**TASK STATEMENT**: In the listing below, the answer starts at the line that has "Identify the click" and stops after the line that has "Bestseller (262, 73)"; please repeat that part exactly and nothing more.

**LISTED RECORDS**:
☆ ☆ ☆ ☆ ☆ ☆ ☆
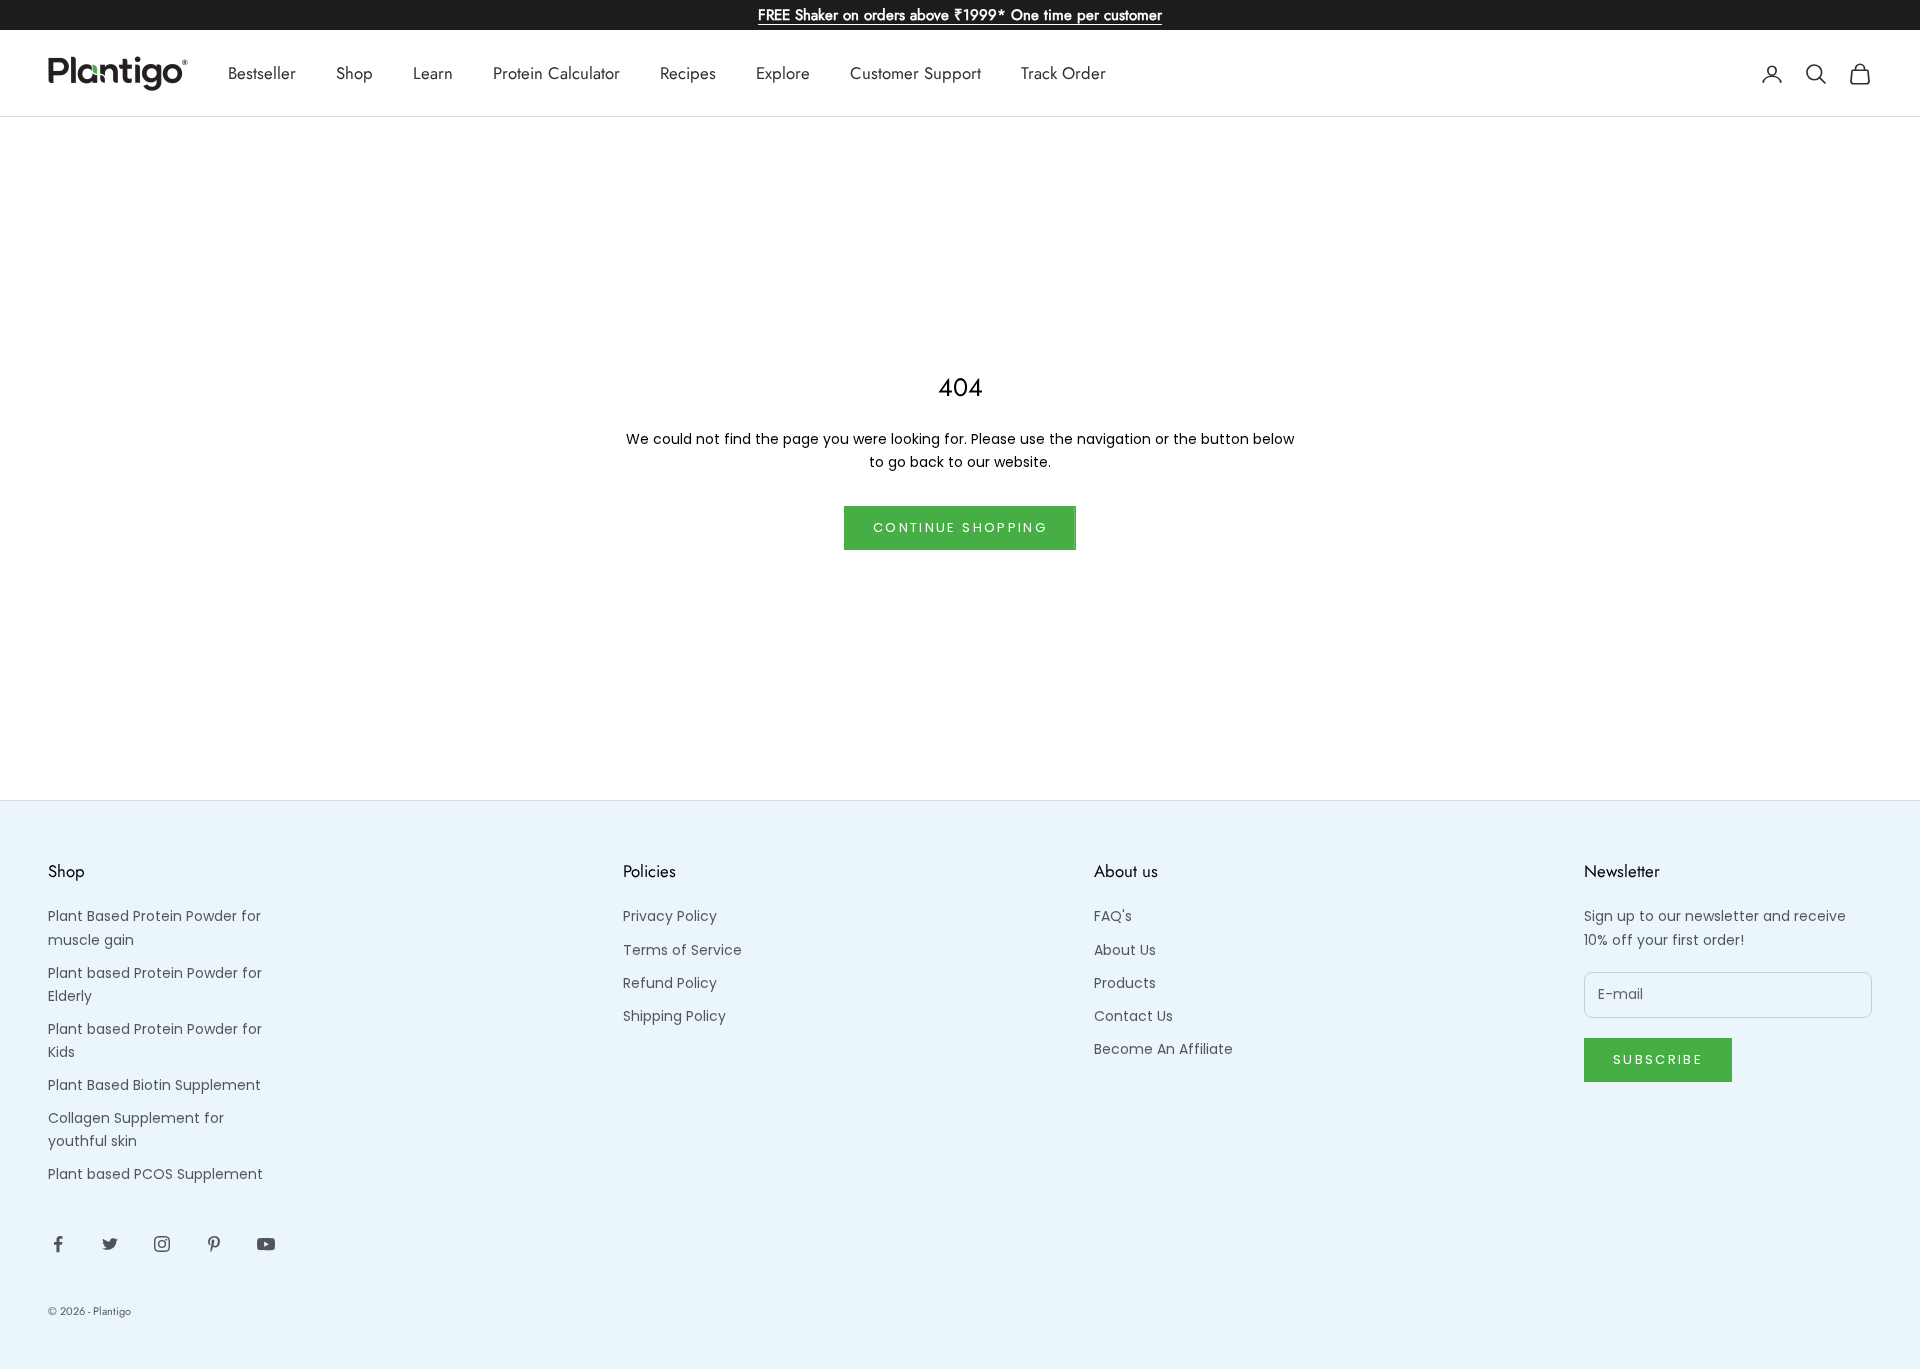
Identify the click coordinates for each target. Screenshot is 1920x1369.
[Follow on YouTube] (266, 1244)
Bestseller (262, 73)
☆ ☆ ☆ ☆ ☆ ☆ ☆
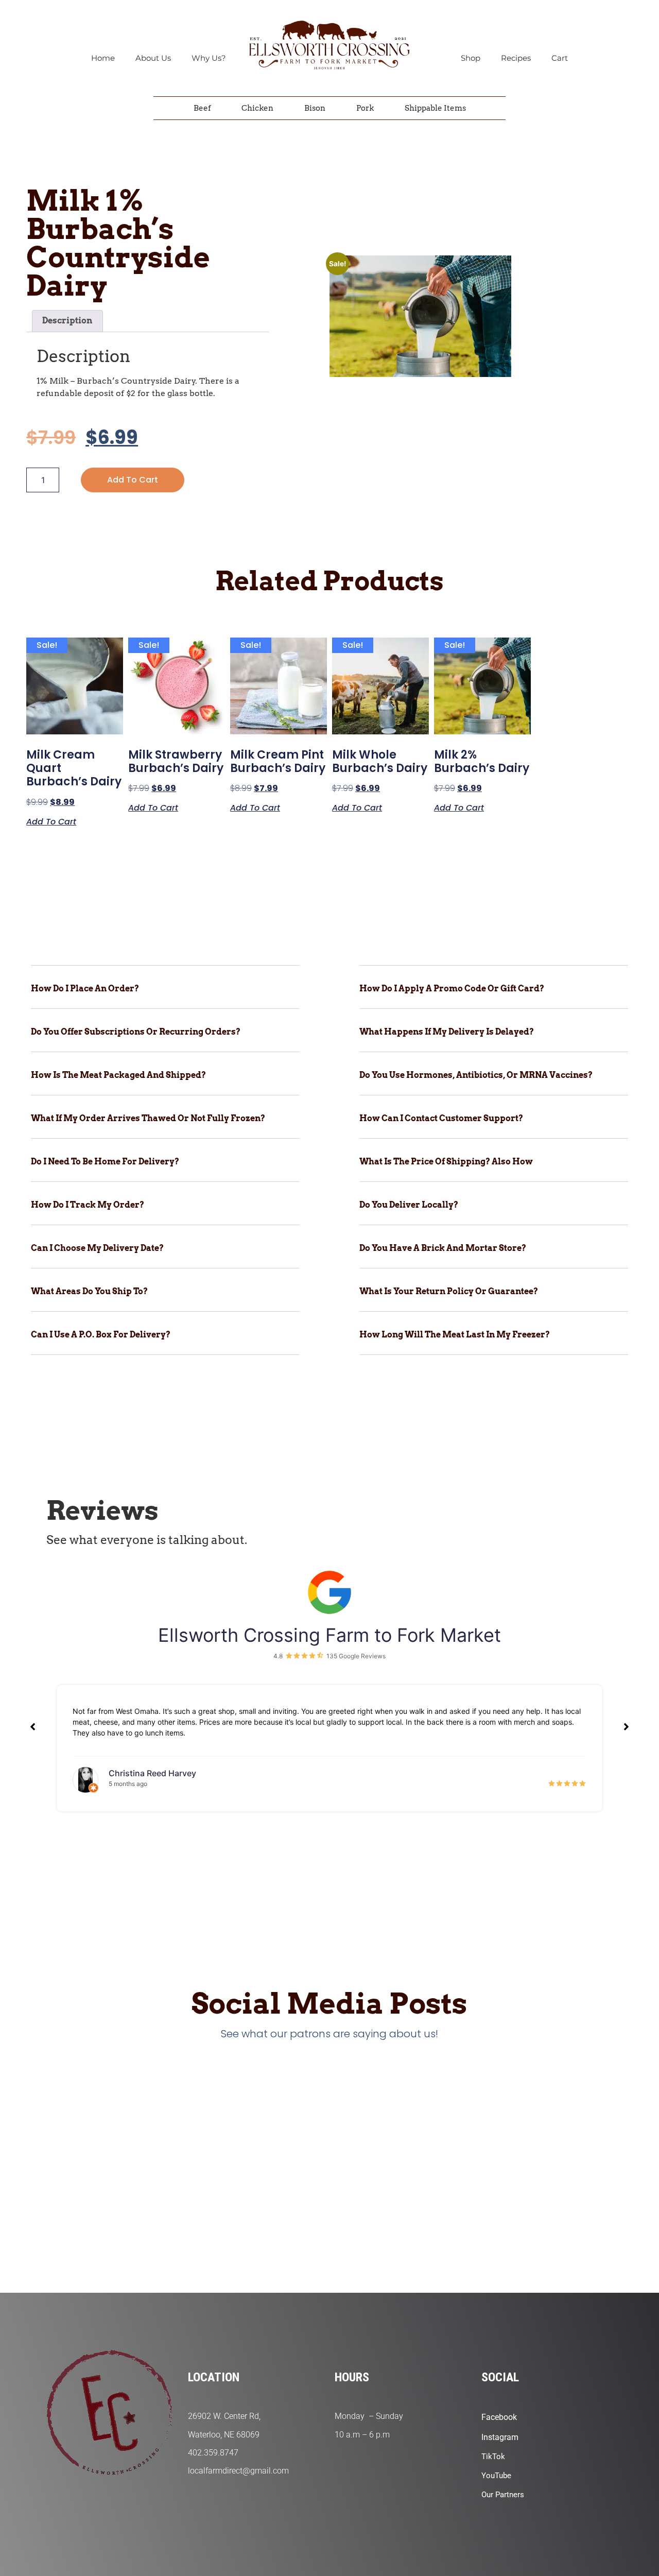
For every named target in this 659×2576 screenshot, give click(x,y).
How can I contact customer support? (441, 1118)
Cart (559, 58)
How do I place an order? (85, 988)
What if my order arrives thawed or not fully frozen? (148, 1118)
☆ ☆ ☆ ☆ ☆ ☆ ☆
**SOLUTION BELOW**:
Identify the click coordinates for each target. Screenshot is 1920x1369.
[Follow on YouTube] (266, 1244)
Bestseller (262, 73)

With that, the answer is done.